Prinzessin setzte Legenden in die Welt -
Wenig glaubhaft: Hunger soll an des Soldatenkönigs Tafel geherrscht haben

Der Soldatenkönig inspiziert seine Riesengarde, die „Langen Kerls“. Holzschnitt aus dem 19. Jahrhundert. (Repro: Caspar)

Dass an der Tafel des preußischen Soldatenkönigs Friedrich Wilhelm I. gehungert wurde, ist eine langlebige Legende, die auf Erzählungen der Markgräfin Wilhelmine von Bayreuth, einer der Töchter Tochter dieses tatsächlich, was seine persönlichen Bedürfnisse betraf, sehr sparsamen Monarchen, beruht. Wie bei allen diesen Geschichten ist allerdings auch ein Körnchen Wahrheit dran.

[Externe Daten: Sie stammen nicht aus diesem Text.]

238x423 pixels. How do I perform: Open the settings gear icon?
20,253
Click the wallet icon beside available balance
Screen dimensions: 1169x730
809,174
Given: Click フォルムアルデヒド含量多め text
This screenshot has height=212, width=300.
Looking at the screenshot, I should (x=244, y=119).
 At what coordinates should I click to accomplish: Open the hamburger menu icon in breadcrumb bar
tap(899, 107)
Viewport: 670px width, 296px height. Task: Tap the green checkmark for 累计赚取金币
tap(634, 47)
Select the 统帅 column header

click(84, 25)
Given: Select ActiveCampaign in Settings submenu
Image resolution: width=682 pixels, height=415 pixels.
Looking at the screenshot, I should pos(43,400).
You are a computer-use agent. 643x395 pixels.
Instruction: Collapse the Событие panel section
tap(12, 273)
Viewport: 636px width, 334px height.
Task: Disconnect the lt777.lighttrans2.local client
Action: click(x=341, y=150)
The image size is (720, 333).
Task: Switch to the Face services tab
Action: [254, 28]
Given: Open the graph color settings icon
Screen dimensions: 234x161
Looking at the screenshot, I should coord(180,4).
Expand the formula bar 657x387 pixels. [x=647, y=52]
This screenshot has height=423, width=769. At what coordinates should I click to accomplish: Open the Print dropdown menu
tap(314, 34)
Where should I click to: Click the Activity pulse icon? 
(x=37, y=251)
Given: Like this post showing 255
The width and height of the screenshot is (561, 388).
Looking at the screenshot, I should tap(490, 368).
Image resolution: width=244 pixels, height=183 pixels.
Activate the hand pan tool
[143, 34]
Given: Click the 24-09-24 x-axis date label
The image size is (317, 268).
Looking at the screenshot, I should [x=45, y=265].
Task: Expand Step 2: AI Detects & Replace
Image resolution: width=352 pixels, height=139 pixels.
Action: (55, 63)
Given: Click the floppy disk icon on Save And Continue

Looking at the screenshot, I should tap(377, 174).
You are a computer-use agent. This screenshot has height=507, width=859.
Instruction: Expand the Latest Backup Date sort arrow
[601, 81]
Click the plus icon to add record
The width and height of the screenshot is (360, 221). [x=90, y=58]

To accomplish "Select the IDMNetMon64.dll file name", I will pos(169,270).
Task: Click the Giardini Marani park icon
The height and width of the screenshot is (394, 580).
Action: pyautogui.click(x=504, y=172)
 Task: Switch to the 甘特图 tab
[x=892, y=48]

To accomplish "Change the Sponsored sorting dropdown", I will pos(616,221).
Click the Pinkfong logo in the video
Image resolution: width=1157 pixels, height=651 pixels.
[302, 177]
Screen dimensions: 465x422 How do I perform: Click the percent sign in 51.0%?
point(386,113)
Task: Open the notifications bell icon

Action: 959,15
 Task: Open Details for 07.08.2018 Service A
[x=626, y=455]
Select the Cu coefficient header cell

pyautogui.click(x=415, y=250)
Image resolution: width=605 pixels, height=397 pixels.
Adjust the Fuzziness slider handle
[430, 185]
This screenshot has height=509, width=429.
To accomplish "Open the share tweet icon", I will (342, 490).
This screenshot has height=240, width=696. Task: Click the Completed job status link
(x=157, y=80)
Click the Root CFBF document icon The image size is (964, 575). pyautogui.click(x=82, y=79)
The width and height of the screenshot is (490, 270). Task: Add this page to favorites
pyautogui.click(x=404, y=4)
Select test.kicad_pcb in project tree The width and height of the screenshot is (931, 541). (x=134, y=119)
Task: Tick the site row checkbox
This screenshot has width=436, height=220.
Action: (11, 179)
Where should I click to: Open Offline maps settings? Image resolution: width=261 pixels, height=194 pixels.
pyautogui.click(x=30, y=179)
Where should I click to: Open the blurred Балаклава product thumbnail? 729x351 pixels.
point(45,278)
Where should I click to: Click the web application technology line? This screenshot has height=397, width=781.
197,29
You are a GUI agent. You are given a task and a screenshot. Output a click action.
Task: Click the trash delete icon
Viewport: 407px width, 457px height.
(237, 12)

Berlins goldenes Zeitalter endete 1713 mit dem Tod des ersten Preußenkönigs Friedrich I. War Berlin bisher ein Hort der Künste und Wissenschaften, so zogen unter dem Soldatenkönig Friedrich Wilhelm I. spartanische Verhältnisse ein. Berlin wurde, so berichtet sein Sohn Friedrich II., zum „Vorratshaus des Kriegsgottes Mars“, kommandiert von einem Herrscher, der einfache Lebensweise liebte. „Viele Personen, die sich bisher eine Kutsche gehalten hatten, gingen nun zu Fuß; und daher sagten denn die Leute: der König habe die Lahmen wieder gehend gemacht“, spottete der Alte Fritz.

Das von Andreas Schlüter, Eosander von Göte und anderen prunkvoll ausstaffierte Berliner Schloss verwaiste, weil der Soldatenkönig von seinen Schlössern aus in Potsdam, Königs Wusterhausen, Kossenblatt und anderenorts regierte. Friedrich Wilhelm I. verwirklichte in dem altertümlichen Schloss Königs Wusterhausen bereits als Kronprinz seine Vorstellungen von sparsamer Haus- und Hofhaltung im krassen Gegensatz zu dem Prunk und Pomp, den sein Vater in Berlin, Potsdam und Königsberg entwickelte. Er unterhielt hier eine militärische Eliteeinheit, aus der sich die Leibgarde der Langen Kerls entwickelte.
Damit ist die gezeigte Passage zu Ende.